Gue sih cuma berharap, perjuangan berat ini akan setimpal dengan apa yang kita dapatkan nanti. So, petualangan pun dilanjutkan. Karena rute yang cukup berat (buat gue) ditambah gue emang driver yang alon-alon asal kelakon, baru tiga perempat jam berikutnya kita sampai. Hureeeeey.... akhirnya kita sampaaaai. *terharu*
Ternyata oh ternyata, ekspektasi gue ketinggian. Pemandangan alam sekitarnya okelah, cukup sejuk dengan kehijauan di sekeliling danau. Sayangnya danau yang gue bayangkan luas tapi ternyata tidak ini agak kotor dengan dedaunan. Airnya pun tidak bening, tapi malah hijau seperti tanda-tanda air tidak mengalir. Saung-saung yang ada pun tidak cukup terawat. Bahkan saat kita memasuki sebuah saung terapung di pinggiran danau, masih banyak remah-remah yang belum tuntas dibersihkan. Tunggu punya tunggu, tak ada satu pun petugas yang datang untuk membersihkan, padahal saat kita pesan makanan pun sudah mengeluhkan kebersihannya. Akhirnya, Iren menyingsingkan lengan tangan, membersihkan meja makan lesehan yang super gede itu dengan ... tisu!

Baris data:

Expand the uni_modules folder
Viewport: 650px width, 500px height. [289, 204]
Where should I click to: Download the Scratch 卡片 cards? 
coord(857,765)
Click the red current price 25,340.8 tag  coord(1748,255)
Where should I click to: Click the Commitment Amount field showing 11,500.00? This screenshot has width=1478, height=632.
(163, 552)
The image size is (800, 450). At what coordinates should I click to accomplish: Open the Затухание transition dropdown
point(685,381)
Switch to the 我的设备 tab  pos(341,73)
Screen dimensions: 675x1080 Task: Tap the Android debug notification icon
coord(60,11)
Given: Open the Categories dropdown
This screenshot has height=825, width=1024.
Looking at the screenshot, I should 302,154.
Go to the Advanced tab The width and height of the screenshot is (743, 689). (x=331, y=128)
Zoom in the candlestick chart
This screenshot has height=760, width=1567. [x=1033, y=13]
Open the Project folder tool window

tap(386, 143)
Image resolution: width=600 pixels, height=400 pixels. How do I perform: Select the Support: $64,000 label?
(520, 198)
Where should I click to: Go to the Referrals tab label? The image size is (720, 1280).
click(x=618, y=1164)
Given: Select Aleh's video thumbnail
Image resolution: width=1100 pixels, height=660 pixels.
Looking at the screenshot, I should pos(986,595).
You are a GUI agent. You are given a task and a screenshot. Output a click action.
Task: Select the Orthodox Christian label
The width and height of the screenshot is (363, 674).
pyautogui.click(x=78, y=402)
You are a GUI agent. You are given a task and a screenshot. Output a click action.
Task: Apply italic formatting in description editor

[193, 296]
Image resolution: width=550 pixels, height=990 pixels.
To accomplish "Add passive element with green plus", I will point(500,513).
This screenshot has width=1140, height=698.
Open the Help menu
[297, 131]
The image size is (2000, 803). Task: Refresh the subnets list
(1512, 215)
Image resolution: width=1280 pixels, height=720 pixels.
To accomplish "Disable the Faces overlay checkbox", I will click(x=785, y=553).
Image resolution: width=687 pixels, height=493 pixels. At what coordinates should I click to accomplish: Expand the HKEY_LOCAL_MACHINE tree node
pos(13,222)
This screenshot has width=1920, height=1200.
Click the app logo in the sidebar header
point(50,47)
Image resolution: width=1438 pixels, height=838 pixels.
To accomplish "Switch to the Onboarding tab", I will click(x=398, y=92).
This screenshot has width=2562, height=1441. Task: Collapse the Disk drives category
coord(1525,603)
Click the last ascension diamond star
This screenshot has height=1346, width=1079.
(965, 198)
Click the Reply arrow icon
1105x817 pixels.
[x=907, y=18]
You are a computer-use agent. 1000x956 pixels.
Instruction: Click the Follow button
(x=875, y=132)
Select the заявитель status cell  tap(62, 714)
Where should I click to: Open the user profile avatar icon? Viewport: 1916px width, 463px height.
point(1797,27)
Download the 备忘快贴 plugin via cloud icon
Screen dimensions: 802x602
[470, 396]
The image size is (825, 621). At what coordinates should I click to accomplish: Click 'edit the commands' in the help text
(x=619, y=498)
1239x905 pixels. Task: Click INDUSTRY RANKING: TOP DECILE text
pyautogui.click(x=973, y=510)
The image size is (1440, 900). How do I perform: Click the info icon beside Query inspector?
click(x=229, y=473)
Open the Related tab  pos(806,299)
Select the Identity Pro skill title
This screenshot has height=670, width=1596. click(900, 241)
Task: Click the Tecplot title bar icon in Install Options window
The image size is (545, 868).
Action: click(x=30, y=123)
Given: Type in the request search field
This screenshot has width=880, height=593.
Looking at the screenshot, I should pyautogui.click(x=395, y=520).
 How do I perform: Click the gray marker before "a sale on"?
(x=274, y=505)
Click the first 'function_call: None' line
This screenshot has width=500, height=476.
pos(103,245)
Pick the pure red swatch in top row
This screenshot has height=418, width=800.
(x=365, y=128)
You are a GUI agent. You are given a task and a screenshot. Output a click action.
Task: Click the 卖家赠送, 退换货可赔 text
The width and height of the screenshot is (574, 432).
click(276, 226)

**DAFTAR TUGAS**
**1)** Sebutkan semua kekurangan danau dan saungnya yang dikeluhkan dalam cerita perjalanan ke danau.
**2)** Teruskan cerita perjalanan ke danau mulai dari sesudah kalimat terakhirnya.
Baris-baris data tersebut tidak berhubungan dengan cerita perjalanan ke danau.

**JAWABAN TIAP TUGAS**
**1)**
- Danaunya tidak seluas yang dibayangkan.
- Danaunya agak kotor dengan dedaunan.
- Airnya tidak bening, tetapi hijau.
- Saung-saungnya tidak cukup terawat.
- Di saung terapung masih banyak remah-remah yang belum tuntas dibersihkan.
- Tidak ada satu pun petugas yang datang untuk membersihkan.

**2)**
Tempat seluas itu ternyata sangat sepi. Pada saat kita datang, hanya ada satu rombongan keluarga (sekitar 6 orang) yang makan di sana. Kita baru duduk, eh mereka malah pulang. Meski begitu, ada panggung hiburan *organ tunggal* yang menemani kesendirian kita. *cieeee* Tapi setelah itu, terlihat ada sepasang muda-mudi yang ikut bergabung makan di sana. Saat kita beranjak pulang, baru lah datang satu mobil lagi rombongan keluarga. Halah, kenapa nggak dari tadi?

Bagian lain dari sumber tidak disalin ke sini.